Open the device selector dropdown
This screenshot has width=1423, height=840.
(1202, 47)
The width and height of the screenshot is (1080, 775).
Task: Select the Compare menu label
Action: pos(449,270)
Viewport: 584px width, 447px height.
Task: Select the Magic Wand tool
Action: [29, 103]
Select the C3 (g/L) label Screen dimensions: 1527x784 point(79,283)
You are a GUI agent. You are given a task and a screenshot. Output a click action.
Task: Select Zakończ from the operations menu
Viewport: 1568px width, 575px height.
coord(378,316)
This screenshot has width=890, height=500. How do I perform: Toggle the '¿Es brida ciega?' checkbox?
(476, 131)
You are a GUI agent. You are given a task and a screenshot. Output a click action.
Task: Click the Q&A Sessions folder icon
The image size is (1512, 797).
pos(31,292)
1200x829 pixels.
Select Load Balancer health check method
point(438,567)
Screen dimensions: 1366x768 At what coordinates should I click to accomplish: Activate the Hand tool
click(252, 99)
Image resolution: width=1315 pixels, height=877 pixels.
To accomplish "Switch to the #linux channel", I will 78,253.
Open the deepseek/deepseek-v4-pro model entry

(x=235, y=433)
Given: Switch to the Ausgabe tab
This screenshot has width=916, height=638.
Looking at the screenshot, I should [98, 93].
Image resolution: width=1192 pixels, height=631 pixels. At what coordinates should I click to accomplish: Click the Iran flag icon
***
**WORK TASK**. Repeat exactly the lines of the listing from its first line through the line that holds "Given: Switch to the Ausgabe tab". Nothing else should appear.

**OUTPUT FOR THIS EXERCISE**.
Open the device selector dropdown
This screenshot has width=1423, height=840.
(1202, 47)
The width and height of the screenshot is (1080, 775).
Task: Select the Compare menu label
Action: pos(449,270)
Viewport: 584px width, 447px height.
Task: Select the Magic Wand tool
Action: [29, 103]
Select the C3 (g/L) label Screen dimensions: 1527x784 point(79,283)
You are a GUI agent. You are given a task and a screenshot. Output a click action.
Task: Select Zakończ from the operations menu
Viewport: 1568px width, 575px height.
coord(378,316)
This screenshot has width=890, height=500. How do I perform: Toggle the '¿Es brida ciega?' checkbox?
(476, 131)
You are a GUI agent. You are given a task and a screenshot. Output a click action.
Task: Click the Q&A Sessions folder icon
The image size is (1512, 797).
pos(31,292)
1200x829 pixels.
Select Load Balancer health check method
point(438,567)
Screen dimensions: 1366x768 At what coordinates should I click to accomplish: Activate the Hand tool
click(252, 99)
Image resolution: width=1315 pixels, height=877 pixels.
To accomplish "Switch to the #linux channel", I will 78,253.
Open the deepseek/deepseek-v4-pro model entry

(x=235, y=433)
Given: Switch to the Ausgabe tab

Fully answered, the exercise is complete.